Dye, Mike, D. Sarah Stamps, Myles Mason (2021), Jupyter Notebook: Toward autonomous detection of anomalous GNSS data via applied unsupervised artificial intelligence, EarthCube Annual Meeting 2021

Suggested next steps¶

A Support Vector Machine should be investigated as a possible filtering mechanism.
CHORDS API should be made more robust and flexible.
Predictions from the improved trained neural net model should be compared in real-time to incoming GNSS data to attempt to identify emerging volcanic events.
Test if filtering data with both the Gaussian Mixtures and K-means in combination would further improve the neural net predictions.
Use this same filtering process on time-series data from other CHORDS portals.
Update citation with doi
Investigate and compare the approach used in this notebook with benchmarks from classical time series filtering and prediction *

* As suggested by anonymous reviewer

Acknowledgements¶

CHORDS: for providing a versatile and practical cyber-infrastructure component
Virginia Tech: for enabling an incredibly supportive cutting edge learning and research environment
EarthCube & Earthcube Office: for creating the opportunity to create and share notebook and creating a well-designed Jupyter notebook template
Abbi Devins-Suresh: for testing this notebook and invaluable feedback

License¶

This notebook is licensed under the MIT License.

Glossary¶

A brief definition of these terms is provided below for terms that may be unfamiliar to those without experience with machine learning, or are used in ways that may be unusual or ambiguous.

[Feature](https://en.wikipedia.org/wiki/Feature_(machine_learning): “a individual property or characteristic of a phenomenon being observed” (Wikipedia contributors, 2021).

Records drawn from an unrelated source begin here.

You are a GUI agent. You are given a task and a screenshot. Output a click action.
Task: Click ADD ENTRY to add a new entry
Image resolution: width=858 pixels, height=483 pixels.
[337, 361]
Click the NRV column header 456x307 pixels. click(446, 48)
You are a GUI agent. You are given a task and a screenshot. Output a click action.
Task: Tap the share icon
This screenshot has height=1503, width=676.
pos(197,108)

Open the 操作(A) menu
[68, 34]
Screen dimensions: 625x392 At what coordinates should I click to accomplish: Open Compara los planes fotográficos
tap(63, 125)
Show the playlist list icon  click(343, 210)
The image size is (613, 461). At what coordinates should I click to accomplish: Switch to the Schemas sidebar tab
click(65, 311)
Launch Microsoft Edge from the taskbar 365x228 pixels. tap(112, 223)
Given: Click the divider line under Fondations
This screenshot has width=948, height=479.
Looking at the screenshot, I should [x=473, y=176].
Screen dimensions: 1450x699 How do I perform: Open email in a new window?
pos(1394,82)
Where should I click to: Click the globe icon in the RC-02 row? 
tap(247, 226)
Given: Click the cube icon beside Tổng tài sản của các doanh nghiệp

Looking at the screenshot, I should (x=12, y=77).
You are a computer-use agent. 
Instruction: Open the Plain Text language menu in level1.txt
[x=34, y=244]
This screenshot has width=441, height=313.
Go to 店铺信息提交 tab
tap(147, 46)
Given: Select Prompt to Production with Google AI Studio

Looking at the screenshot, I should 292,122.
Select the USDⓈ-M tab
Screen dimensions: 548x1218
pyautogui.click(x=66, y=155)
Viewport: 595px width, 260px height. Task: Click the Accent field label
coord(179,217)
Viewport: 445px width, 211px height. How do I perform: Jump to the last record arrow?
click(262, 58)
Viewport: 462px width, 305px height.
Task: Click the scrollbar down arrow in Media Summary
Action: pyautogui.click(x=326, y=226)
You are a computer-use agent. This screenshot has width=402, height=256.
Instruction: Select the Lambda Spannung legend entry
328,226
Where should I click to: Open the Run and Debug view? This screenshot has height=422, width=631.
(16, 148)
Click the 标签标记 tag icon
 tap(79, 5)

In this notebook, the imported fields (Time, Height, Longitude, and Latitude) are the initial features. One additional feature is calculated on the fly - the vector magnitude of scaled values of the original fields.
Impute: In machine learning, the replacement of null or missing values with an actual value in order to facilitate processing by an algorithm.
Anomaly: Data that for varying reasons do not occur within the usual ranges. In this notebook, there are (at least) two types of anomalies that may occur: those due to inaccurate measurements and subsequent processing, and those due to actual volcanic events.